Start Source document

DirectX 12: The future of it within the console gaming space (specifically the XB1)

Andrew Lauritzen · Feb 12, 2015

Ethatron said:
Almost all the studios which survived till now still have their own engines! Basically all console newcomers (RAD fe.) still build their own new engines, which have some chance of being ported to PC (see Resident Evil).

I'm talking about PC. On console it's somewhat less relevant as very few developers who are willing to target - say - PS3 are scared of a "low level" API like libgcm. And rightfully so... these APIs aren't really difficult per se, especially when they are only for one piece of pre-determined hardware.

Also note that when I say "engines", I'm talking about technology created by graphics "experts" that are used across multiple titles. Ex. Frostbite is obviously an engine even though it is not sold as middleware.

Ethatron said:
And a great deal of them are stuck at DX9/OGL2 and will never move forward.

That further supports my point - if they haven't moved forward to even DX10/11 then it has nothing to do with the "ease of use" of the API and continuing to cater to programmers who want "safer, easier" APIs is wasted effort.

Ethatron said:
It's always possible to move forward, it was always possible to make "cool" APIs. I conjecture the problem ist _not_ the game developers, the problem is that the API providers don't know where something experimental leads to, and because it's business they feel reluctant to throw resources behind a crazy idea, they don't want market segmentation and whatnot business-based concepts.

End Source document
Start Data section

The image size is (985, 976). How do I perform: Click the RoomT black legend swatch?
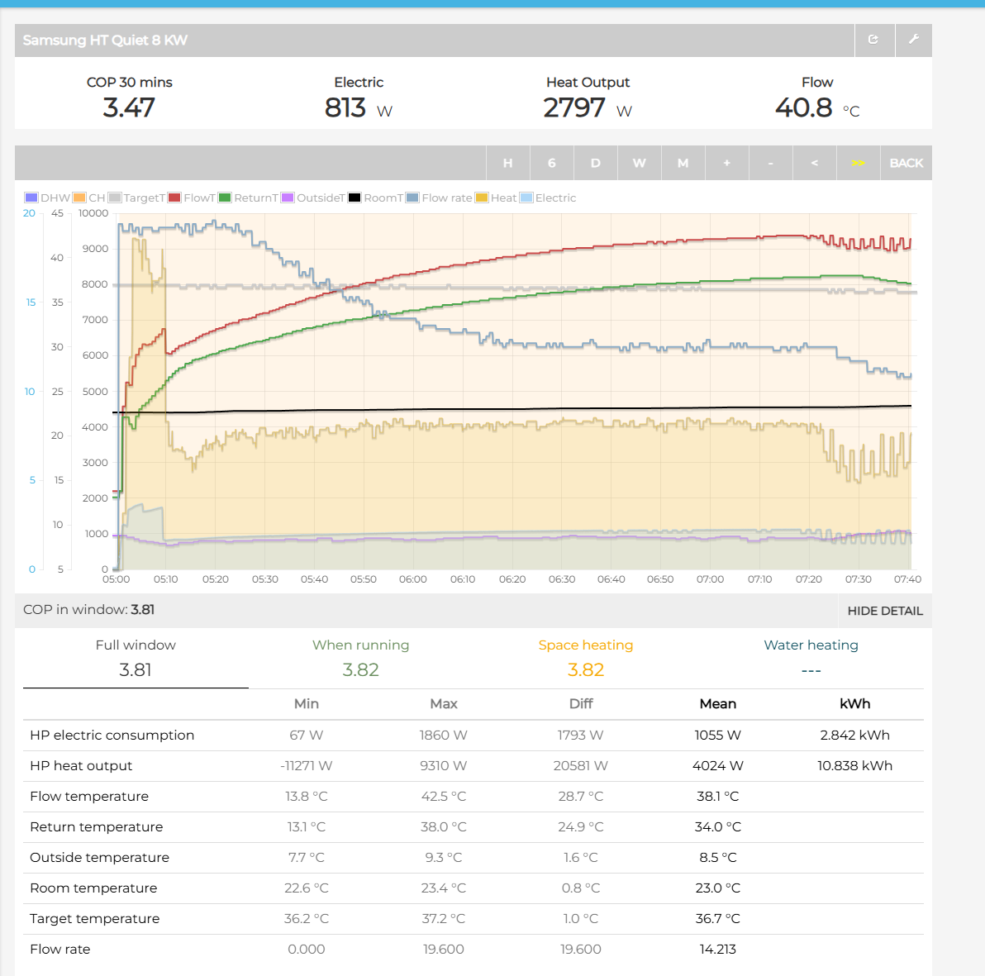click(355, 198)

End Data section

What you need to do:
- 1) Rewrite the passage of the DirectX 12 thread starting with "Andrew Lauritzen ·" and going on through "sold as middleware.", substituting "desktop" for each "PC".
- 2) Proceed with the DirectX 12 forum thread, picking up after its last sentence.
The lines are not required for any of this.

Answers given:
- 1)
Andrew Lauritzen · Feb 12, 2015

Ethatron said:
Almost all the studios which survived till now still have their own engines! Basically all console newcomers (RAD fe.) still build their own new engines, which have some chance of being ported to desktop (see Resident Evil).

I'm talking about desktop. On console it's somewhat less relevant as very few developers who are willing to target - say - PS3 are scared of a "low level" API like libgcm. And rightfully so... these APIs aren't really difficult per se, especially when they are only for one piece of pre-determined hardware.

Also note that when I say "engines", I'm talking about technology created by graphics "experts" that are used across multiple titles. Ex. Frostbite is obviously an engine even though it is not sold as middleware.

- 2)
I don't think the resourcing has ever been a huge concern to be honest... as you yourself point out, to these big companies it's peanuts. I wouldn't be surprised if some misguided notion of "protecting" the advantages of the Xbox platform vs. PC have played a role in the past, but I don't think anyone has really said "we're not doing this because it would take some time".

Ethatron said:
Ultimately, the reason for DX12 coming 12 years too late, is business, nothing else IMHO.

Obviously DX12 as it is defined would not have worked on hardware 12 years ago, so you can hand wave about a "DX12-like API" but I think it's far from clear that you could do a similarly portable and efficient API more than a few years ago.

psorcerer said:
Why?

They couldn't support WDDM2.0 for one, which is an important part of the new API semantics. It hasn't been that long that GPUs have had properly secured per-process VA spaces - certainly 12 years ago there were a lot of GPUs still using physical addressing and KMD patching, hence the WDDM1.x design in the first place.

psorcerer said:
Example: UE is not sold for 7 digit numbers, but is "free-to-play".

Ha, don't be fooled by their re-positioning - do the math and it's about the same cost as it was before for a AAA studio. The only difference is it's somewhat more accessible to indy devs now too, a la. Unity.

psorcerer said:
I doubt that, I preached it to developers since 2006, and it was met with "Where's the eye roll emoticon" each time I've tried. So, I'm in kind of deja vu here.

Not sure which developers you were "preaching" to, but as I said for as long as I've been in graphics it has been clear to at least the AAA folks.

psorcerer said:
Yes, that could happen, that's why we remove the frontend. And program GPU directly.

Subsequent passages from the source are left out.